> [What you will do]:
Below are entries. Copy exactly the lines running from the line that holds "Instruction: Click the" to the line that holds "The image size is (1456, 816).", with both ends included.

> [Available data]:
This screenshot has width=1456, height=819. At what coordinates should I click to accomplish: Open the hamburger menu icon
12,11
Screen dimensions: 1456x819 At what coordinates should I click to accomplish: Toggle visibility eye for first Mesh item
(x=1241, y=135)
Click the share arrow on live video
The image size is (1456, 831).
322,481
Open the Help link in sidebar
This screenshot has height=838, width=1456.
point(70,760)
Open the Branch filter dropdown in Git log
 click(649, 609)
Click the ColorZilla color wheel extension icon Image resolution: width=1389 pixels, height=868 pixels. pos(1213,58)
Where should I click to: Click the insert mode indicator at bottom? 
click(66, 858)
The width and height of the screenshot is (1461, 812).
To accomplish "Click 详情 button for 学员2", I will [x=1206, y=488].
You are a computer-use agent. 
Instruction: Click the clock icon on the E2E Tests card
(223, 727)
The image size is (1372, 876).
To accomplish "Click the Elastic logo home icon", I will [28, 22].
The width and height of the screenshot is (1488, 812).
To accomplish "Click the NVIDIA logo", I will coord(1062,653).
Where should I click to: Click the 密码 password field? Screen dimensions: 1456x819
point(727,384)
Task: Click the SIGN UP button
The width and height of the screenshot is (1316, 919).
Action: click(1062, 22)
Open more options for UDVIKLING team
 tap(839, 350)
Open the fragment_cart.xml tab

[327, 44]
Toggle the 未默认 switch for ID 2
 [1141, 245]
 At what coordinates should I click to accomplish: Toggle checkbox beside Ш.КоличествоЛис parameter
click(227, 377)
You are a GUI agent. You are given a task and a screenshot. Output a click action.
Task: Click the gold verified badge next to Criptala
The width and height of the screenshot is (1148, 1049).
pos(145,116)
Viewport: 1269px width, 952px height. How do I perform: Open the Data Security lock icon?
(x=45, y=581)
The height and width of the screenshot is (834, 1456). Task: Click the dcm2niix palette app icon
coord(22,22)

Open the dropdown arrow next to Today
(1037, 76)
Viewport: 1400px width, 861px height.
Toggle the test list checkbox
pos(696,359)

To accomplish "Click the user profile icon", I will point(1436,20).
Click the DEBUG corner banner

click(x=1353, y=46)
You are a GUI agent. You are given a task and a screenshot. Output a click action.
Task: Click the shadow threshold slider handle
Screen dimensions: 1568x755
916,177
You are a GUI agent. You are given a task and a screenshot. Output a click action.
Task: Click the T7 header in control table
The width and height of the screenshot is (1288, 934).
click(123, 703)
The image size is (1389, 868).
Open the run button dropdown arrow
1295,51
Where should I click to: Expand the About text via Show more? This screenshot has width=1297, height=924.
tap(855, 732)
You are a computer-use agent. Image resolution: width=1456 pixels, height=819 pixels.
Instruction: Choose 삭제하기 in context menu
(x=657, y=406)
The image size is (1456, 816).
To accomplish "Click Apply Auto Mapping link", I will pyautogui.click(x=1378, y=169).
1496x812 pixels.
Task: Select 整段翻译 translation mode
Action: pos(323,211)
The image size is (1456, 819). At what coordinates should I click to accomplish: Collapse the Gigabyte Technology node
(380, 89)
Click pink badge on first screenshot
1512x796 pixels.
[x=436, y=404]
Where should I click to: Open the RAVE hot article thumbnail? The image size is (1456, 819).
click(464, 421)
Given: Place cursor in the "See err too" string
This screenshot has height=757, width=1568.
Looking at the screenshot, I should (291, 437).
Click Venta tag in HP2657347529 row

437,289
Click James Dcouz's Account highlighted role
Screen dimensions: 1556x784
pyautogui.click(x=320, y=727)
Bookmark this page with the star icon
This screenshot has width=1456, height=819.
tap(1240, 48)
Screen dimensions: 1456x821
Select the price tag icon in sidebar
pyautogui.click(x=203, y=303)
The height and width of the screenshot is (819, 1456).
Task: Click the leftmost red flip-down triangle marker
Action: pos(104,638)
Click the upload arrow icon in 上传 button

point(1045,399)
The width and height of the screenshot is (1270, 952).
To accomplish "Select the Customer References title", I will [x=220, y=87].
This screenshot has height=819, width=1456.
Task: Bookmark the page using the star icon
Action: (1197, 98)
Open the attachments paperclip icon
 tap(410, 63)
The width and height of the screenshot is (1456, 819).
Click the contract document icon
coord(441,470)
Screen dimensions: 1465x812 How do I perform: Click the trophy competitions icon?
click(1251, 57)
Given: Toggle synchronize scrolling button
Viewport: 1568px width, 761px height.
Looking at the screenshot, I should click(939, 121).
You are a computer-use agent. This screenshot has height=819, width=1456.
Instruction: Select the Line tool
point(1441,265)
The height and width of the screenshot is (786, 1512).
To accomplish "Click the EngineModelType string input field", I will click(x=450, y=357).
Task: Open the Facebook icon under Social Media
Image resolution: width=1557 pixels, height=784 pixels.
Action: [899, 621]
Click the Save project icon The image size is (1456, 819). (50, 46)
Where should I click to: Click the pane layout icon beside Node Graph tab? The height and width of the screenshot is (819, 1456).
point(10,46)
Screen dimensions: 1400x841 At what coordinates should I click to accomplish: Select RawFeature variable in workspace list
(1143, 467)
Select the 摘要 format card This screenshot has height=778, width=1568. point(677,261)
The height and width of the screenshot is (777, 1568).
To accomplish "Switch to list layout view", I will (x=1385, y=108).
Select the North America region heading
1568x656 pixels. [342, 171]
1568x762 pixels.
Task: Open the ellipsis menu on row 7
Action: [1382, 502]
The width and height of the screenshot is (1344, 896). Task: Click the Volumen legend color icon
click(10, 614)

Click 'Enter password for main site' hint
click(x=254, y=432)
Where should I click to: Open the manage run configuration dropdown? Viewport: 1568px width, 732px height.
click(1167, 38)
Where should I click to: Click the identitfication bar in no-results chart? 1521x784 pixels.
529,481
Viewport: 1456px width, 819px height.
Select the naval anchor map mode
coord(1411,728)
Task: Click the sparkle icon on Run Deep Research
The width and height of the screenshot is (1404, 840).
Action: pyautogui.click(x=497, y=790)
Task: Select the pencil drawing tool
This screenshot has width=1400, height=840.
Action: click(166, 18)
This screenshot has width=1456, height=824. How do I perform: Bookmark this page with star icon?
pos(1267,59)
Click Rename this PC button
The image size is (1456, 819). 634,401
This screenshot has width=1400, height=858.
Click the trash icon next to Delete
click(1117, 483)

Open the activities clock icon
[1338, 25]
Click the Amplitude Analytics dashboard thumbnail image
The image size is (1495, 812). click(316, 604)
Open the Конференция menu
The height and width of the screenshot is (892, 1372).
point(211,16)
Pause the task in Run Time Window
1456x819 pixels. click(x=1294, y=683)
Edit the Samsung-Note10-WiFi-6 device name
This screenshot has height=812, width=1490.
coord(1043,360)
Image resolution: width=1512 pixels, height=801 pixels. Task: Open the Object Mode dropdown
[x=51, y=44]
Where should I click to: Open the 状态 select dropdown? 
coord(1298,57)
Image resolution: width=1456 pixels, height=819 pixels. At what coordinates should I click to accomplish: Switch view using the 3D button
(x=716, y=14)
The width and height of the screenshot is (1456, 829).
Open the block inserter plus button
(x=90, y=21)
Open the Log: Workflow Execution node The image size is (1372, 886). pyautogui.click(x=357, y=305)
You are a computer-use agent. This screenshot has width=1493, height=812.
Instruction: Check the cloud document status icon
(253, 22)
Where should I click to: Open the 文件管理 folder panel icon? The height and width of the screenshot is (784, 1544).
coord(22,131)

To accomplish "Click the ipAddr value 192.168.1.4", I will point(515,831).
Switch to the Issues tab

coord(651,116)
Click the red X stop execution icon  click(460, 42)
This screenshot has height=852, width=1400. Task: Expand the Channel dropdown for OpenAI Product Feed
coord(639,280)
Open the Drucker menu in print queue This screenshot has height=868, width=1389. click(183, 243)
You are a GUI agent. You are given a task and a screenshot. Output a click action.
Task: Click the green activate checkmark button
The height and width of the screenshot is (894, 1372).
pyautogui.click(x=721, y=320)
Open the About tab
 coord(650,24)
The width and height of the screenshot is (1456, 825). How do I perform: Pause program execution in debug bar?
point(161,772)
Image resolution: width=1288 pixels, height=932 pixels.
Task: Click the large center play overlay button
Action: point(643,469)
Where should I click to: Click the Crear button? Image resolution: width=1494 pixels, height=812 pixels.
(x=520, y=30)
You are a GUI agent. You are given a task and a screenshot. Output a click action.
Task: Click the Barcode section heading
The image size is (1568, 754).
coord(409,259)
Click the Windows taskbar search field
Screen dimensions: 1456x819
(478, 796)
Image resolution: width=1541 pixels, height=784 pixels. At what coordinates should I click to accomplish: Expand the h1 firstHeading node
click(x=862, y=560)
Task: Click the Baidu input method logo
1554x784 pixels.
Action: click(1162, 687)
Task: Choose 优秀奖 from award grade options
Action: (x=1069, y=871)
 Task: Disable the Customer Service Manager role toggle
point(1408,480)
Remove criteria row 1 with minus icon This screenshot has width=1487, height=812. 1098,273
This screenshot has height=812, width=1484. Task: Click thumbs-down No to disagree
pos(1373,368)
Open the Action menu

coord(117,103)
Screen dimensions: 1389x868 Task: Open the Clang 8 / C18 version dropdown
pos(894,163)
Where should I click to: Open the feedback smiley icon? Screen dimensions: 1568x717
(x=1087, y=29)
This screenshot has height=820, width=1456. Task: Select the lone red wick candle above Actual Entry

> [The answer]:
Instruction: Click the clock icon on the E2E Tests card
(223, 727)
The image size is (1372, 876).
To accomplish "Click the Elastic logo home icon", I will [28, 22].
The width and height of the screenshot is (1488, 812).
To accomplish "Click the NVIDIA logo", I will coord(1062,653).
Where should I click to: Click the 密码 password field? Screen dimensions: 1456x819
point(727,384)
Task: Click the SIGN UP button
The width and height of the screenshot is (1316, 919).
Action: click(1062, 22)
Open more options for UDVIKLING team
 tap(839, 350)
Open the fragment_cart.xml tab

[327, 44]
Toggle the 未默认 switch for ID 2
 [1141, 245]
 At what coordinates should I click to accomplish: Toggle checkbox beside Ш.КоличествоЛис parameter
click(227, 377)
You are a GUI agent. You are given a task and a screenshot. Output a click action.
Task: Click the gold verified badge next to Criptala
The width and height of the screenshot is (1148, 1049).
pos(145,116)
Viewport: 1269px width, 952px height. How do I perform: Open the Data Security lock icon?
(x=45, y=581)
The height and width of the screenshot is (834, 1456). Task: Click the dcm2niix palette app icon
coord(22,22)

Open the dropdown arrow next to Today
(1037, 76)
Viewport: 1400px width, 861px height.
Toggle the test list checkbox
pos(696,359)

To accomplish "Click the user profile icon", I will point(1436,20).
Click the DEBUG corner banner

click(x=1353, y=46)
You are a GUI agent. You are given a task and a screenshot. Output a click action.
Task: Click the shadow threshold slider handle
Screen dimensions: 1568x755
916,177
You are a GUI agent. You are given a task and a screenshot. Output a click action.
Task: Click the T7 header in control table
The width and height of the screenshot is (1288, 934).
click(123, 703)
The image size is (1389, 868).
Open the run button dropdown arrow
1295,51
Where should I click to: Expand the About text via Show more? This screenshot has width=1297, height=924.
tap(855, 732)
You are a computer-use agent. Image resolution: width=1456 pixels, height=819 pixels.
Instruction: Choose 삭제하기 in context menu
(x=657, y=406)
The image size is (1456, 816).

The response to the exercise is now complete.